# Foot Problems in the Marsh



## Sticknstring (Jul 22, 2015)

Hey everyone. First time duck dog owner. I have been having a tough time keeping my dog from tearing up her feet super bad every time we hunt near any frag. I was hoping we weren’t going to be into it too bad in the spot we picked but it is getting tough to avoid without a boat in a lot of places. We went out on the opener and and did fairly well, when we got home I checked her feet and in between all of her pads look just raw and cut up. It usually seems to heal up pretty quick but not this time so it looks like we are heading to the vet. I’m guessing she is going to be out for at least another week at best. I hate to see her get hurt like this. She chukar hunts with me quite a bit so her pads are tough and we only have the issue with in between pads in the webbing. As of right now I’m just not going to bring her unless I know we can stay out of the frag. Does anyone else run into this problem out there?
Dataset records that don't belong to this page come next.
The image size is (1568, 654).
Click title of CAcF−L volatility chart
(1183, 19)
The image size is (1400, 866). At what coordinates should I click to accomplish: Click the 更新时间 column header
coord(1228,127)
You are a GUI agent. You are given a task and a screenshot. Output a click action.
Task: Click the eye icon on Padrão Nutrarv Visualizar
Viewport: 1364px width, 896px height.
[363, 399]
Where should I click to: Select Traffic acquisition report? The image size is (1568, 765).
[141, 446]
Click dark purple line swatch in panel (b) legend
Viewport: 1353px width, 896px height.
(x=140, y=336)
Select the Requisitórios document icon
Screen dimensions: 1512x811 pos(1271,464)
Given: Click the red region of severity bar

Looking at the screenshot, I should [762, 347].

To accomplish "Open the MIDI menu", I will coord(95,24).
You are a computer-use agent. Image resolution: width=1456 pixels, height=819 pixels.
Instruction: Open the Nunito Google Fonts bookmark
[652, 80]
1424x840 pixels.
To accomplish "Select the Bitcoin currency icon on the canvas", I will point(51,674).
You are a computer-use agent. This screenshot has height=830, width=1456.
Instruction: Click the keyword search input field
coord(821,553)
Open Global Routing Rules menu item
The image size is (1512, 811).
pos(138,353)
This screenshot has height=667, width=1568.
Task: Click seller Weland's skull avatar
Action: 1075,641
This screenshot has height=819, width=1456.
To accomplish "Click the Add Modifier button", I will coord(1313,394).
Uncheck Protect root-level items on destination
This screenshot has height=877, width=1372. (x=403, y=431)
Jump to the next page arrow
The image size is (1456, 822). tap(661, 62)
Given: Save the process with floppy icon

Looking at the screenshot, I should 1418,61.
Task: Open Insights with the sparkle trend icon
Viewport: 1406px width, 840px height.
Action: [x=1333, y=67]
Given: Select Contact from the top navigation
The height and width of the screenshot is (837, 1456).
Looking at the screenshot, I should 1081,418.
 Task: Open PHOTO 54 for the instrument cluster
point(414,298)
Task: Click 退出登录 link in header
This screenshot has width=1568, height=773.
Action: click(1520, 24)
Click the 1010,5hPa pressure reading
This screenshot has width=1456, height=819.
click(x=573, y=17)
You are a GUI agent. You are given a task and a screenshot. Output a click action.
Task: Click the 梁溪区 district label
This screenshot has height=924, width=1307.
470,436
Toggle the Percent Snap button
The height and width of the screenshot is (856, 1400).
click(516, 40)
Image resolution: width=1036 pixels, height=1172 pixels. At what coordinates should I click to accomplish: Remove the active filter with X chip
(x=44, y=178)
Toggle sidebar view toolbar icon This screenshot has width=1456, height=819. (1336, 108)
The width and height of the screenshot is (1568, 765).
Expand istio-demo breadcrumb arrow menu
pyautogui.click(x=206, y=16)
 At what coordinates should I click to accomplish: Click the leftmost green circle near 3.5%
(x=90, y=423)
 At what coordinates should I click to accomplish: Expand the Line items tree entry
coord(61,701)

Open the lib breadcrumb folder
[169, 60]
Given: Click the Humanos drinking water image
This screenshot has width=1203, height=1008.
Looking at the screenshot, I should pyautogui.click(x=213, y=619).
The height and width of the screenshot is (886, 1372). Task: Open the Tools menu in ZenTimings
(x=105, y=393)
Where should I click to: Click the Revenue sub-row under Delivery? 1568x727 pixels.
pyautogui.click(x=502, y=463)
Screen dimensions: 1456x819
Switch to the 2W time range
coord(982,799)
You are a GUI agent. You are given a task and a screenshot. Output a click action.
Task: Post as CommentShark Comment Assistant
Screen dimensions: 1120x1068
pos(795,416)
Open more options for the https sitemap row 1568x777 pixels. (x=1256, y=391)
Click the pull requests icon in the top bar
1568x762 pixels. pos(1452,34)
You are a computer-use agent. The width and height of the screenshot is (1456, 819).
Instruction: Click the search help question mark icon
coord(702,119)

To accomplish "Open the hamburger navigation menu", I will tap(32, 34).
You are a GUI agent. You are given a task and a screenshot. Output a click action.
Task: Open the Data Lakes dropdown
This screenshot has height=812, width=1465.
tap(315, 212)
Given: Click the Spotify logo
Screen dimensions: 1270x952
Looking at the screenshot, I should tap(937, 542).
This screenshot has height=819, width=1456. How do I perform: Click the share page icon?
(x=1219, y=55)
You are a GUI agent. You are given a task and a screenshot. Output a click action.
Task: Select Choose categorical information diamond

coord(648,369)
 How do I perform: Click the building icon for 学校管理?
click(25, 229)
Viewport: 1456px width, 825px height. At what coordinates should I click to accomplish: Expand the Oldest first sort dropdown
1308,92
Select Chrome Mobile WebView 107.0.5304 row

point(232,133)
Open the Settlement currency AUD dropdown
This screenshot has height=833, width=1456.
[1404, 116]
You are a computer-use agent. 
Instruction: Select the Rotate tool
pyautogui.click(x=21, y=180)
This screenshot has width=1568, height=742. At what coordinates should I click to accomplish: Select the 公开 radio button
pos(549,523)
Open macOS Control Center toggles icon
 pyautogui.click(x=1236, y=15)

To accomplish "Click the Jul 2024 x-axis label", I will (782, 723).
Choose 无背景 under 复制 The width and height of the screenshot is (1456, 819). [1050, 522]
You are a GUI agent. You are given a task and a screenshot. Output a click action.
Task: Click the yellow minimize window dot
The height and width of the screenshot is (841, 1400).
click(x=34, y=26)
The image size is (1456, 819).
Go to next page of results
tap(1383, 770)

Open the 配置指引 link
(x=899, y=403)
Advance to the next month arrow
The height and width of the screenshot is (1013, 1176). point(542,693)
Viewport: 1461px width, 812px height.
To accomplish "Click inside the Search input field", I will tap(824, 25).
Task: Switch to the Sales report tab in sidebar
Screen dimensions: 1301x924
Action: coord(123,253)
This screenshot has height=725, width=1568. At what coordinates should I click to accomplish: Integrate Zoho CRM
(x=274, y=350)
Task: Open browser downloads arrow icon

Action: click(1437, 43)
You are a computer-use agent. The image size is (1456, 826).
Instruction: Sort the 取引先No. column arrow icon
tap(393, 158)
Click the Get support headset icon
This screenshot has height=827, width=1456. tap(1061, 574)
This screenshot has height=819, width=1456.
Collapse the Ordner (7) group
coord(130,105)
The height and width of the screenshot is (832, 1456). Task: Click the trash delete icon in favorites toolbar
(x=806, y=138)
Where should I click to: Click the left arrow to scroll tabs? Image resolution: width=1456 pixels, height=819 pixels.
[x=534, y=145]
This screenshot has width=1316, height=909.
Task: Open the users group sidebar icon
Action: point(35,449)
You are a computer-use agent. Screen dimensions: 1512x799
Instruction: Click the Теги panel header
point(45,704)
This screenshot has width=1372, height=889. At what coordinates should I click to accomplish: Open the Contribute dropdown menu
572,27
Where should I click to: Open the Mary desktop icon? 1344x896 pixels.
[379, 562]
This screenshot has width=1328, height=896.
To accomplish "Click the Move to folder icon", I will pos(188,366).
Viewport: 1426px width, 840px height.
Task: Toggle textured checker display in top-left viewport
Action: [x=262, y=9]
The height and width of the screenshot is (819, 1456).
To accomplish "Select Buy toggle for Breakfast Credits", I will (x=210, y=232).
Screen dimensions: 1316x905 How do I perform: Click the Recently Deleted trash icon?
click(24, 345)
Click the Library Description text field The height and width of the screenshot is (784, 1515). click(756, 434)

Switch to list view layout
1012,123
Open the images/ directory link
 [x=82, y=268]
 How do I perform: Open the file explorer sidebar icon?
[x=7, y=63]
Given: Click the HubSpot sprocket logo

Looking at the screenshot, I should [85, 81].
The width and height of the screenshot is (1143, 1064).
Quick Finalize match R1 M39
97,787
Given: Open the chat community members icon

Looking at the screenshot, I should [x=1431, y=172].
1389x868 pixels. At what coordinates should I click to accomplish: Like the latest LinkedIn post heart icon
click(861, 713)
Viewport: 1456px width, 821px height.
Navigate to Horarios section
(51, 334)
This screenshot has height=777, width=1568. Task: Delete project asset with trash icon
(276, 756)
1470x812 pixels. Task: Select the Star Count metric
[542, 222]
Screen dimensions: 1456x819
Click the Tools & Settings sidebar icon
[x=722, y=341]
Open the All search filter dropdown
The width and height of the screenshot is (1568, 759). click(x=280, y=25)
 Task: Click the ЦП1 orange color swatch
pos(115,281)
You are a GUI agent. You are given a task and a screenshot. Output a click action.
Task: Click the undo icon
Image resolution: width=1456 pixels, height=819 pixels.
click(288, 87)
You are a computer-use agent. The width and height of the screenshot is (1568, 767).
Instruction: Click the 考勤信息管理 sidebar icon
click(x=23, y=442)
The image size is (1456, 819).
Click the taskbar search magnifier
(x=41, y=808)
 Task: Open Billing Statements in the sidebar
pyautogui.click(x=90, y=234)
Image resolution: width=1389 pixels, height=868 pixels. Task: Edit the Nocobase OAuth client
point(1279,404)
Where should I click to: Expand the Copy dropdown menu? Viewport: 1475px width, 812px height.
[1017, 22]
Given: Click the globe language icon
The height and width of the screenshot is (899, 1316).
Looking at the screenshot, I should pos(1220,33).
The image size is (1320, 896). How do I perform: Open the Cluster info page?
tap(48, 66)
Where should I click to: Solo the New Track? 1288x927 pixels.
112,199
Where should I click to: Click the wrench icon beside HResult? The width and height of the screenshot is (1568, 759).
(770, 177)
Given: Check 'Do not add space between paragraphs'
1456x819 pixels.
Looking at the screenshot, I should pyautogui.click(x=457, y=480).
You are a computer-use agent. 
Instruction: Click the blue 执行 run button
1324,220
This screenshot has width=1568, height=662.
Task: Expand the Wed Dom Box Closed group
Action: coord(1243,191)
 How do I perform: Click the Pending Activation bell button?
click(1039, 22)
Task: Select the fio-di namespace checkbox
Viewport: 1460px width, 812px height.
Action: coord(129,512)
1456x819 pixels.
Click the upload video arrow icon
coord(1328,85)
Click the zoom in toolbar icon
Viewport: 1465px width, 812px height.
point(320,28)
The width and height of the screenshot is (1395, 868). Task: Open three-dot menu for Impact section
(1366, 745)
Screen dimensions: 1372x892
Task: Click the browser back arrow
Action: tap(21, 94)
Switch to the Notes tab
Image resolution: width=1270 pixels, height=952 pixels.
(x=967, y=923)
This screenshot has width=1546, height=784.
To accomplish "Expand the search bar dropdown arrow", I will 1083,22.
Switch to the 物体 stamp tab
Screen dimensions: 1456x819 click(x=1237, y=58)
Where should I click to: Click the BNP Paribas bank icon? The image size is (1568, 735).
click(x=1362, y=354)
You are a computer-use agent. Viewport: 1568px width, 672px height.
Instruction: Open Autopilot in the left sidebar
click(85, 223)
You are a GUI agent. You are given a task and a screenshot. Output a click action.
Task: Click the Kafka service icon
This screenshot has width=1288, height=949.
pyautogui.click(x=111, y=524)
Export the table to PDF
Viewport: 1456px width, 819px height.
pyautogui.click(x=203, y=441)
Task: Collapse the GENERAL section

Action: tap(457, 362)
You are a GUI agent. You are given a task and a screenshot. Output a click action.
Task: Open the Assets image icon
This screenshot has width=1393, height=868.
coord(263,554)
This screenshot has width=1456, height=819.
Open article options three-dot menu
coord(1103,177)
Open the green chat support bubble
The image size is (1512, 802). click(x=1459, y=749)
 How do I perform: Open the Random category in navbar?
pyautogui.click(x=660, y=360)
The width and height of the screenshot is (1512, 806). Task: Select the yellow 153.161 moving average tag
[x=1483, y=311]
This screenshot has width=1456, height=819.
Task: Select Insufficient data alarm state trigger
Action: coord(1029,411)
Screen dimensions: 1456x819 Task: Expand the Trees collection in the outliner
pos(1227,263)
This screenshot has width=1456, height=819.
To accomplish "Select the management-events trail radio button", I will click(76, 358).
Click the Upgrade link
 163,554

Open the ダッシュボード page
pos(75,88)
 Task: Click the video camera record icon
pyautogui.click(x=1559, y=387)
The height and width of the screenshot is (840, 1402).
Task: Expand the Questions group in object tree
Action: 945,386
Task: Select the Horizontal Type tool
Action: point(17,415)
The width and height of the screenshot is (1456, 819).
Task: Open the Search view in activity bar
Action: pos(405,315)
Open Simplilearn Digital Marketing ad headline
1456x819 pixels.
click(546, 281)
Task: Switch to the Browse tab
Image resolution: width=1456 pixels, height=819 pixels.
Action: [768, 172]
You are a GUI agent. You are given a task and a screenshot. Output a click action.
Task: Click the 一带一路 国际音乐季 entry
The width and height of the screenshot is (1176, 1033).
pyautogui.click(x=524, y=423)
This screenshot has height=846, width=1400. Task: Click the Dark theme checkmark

Any suggestions for preventing this or treating this right when I get home?


----------



## taxidermist (Sep 11, 2007)

Hard to avoid the Frag when out in the marsh. It's the nature of the beast IMO. My Vet at the last check up, told me that dogs can get a pericyte from the marsh water and to try and not allow the dog to drink the marsh water. I'm more afraid of that than the tore up feet. But, once the foot is tore up, I guess they could contract infections through the cuts.


----------